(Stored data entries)

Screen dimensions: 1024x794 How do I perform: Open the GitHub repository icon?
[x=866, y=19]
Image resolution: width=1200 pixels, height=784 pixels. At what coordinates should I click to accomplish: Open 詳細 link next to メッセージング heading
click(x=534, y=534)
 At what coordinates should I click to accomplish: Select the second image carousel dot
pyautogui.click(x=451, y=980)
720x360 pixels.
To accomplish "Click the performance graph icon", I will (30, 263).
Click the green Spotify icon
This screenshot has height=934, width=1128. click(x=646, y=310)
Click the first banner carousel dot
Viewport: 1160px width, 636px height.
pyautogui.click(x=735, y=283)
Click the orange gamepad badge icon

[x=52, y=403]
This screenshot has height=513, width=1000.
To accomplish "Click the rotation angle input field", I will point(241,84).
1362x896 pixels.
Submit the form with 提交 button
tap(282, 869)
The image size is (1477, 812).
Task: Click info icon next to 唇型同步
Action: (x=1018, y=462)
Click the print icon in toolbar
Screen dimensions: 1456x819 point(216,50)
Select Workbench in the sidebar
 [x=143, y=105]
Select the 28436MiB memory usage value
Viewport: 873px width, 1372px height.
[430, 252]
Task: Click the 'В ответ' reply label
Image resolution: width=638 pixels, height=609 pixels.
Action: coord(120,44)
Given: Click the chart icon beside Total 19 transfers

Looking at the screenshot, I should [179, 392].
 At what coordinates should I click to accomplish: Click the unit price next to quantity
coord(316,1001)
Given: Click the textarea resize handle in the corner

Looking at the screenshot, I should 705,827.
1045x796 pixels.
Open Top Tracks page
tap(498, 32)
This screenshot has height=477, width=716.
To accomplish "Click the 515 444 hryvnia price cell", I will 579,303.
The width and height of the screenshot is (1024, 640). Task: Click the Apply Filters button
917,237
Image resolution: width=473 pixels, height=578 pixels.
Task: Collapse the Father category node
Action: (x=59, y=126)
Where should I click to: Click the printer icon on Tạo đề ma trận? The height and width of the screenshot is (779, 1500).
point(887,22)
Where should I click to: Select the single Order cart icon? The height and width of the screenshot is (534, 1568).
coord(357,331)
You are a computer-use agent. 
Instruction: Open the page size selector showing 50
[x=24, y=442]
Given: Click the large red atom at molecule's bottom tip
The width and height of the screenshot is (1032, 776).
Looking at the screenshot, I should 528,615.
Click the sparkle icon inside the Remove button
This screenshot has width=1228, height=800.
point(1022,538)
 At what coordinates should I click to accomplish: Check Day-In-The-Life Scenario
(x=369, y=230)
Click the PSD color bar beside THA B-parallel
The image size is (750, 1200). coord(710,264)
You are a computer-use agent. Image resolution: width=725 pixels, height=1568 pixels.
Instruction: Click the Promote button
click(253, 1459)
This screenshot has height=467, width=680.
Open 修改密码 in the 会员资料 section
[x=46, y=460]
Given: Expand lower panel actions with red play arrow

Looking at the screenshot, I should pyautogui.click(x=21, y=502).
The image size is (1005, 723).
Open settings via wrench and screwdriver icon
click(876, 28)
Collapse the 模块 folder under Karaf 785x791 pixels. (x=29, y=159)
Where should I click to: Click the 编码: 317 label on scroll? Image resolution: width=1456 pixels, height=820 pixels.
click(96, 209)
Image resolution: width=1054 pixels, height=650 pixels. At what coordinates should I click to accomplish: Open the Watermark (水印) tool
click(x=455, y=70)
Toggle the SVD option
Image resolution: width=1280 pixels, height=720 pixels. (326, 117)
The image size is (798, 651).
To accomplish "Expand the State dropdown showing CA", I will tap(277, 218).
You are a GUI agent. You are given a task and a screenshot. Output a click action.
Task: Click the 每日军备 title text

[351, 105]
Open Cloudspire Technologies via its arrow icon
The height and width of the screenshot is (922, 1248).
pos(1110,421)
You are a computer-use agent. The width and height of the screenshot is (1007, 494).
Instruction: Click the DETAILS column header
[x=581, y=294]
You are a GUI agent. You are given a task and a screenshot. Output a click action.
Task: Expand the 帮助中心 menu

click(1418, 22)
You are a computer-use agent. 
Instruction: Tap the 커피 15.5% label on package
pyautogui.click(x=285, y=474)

* WHAT YOU SHOULD DO *
Produce the number of lines in the data containing the string "will", with nothing added.

* ANSWER TO THIS TASK *
4